** Opening Exercise material block **
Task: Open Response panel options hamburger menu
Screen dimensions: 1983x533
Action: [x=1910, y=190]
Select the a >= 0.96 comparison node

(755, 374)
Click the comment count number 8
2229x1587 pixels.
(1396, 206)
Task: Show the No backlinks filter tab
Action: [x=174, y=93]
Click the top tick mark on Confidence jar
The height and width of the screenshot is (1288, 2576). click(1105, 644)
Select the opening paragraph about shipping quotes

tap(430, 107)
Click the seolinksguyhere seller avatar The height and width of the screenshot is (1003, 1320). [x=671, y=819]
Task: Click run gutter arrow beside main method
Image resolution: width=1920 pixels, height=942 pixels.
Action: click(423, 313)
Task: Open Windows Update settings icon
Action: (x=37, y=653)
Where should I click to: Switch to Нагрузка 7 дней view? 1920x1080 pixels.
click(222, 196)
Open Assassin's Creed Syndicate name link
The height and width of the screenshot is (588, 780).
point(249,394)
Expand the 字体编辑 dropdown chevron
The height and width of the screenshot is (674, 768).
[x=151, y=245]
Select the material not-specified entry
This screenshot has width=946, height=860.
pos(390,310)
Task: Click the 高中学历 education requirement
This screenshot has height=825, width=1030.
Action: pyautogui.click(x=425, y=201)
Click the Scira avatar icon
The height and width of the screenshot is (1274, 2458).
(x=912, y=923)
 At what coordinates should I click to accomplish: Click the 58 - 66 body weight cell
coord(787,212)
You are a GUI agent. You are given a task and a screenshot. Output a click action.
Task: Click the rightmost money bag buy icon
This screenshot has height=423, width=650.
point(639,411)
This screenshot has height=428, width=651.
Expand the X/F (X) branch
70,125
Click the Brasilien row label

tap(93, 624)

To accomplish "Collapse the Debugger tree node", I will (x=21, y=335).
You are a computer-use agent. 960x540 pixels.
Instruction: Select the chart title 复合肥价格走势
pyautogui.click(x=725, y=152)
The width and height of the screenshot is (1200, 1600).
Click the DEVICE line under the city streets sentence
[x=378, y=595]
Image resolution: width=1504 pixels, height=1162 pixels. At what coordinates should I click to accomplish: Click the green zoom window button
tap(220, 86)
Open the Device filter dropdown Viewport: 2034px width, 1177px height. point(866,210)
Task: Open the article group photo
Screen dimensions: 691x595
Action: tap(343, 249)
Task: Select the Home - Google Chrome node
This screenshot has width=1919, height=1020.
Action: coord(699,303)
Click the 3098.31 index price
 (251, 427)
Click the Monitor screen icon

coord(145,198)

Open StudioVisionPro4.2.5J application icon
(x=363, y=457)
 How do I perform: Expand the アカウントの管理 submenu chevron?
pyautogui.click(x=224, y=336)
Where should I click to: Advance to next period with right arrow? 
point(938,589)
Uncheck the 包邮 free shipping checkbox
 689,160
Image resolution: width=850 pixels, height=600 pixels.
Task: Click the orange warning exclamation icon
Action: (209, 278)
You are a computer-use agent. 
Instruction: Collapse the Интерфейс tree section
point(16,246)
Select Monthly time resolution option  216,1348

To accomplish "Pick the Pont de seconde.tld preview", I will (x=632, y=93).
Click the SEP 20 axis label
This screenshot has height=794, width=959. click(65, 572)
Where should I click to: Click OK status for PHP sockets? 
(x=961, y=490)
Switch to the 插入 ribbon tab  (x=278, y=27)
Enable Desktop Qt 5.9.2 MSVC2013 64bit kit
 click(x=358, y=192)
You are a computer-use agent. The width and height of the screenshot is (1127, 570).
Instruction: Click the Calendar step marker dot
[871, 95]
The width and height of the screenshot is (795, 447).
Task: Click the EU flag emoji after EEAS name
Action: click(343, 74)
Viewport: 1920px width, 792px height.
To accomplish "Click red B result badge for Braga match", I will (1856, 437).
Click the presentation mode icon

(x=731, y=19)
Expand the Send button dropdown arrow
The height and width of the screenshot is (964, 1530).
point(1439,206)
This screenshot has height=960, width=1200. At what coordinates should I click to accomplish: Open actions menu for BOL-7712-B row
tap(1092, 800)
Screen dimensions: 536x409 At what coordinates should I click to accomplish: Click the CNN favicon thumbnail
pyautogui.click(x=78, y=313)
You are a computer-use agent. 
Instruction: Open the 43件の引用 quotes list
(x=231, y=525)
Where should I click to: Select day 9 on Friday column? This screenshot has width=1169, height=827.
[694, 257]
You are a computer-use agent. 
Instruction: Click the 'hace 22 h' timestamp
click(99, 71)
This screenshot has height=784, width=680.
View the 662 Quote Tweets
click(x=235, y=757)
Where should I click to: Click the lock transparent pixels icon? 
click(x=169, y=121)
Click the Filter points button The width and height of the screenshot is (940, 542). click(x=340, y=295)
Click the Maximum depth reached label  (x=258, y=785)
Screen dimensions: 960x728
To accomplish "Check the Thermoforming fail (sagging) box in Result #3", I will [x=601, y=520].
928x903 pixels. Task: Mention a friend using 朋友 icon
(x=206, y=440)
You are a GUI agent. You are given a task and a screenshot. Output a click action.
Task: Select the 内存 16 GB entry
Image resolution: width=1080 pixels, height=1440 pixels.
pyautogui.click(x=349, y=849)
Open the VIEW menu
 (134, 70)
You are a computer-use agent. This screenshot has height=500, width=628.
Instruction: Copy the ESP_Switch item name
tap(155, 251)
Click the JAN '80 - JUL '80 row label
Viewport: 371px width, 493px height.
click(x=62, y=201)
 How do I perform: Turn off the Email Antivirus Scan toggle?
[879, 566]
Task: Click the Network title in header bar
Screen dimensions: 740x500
** Closing Exercise material block **
● What to do
Find the lines above that contain the word "entry" and collect them.

● Solution
Select the material not-specified entry
Task: Select the 内存 16 GB entry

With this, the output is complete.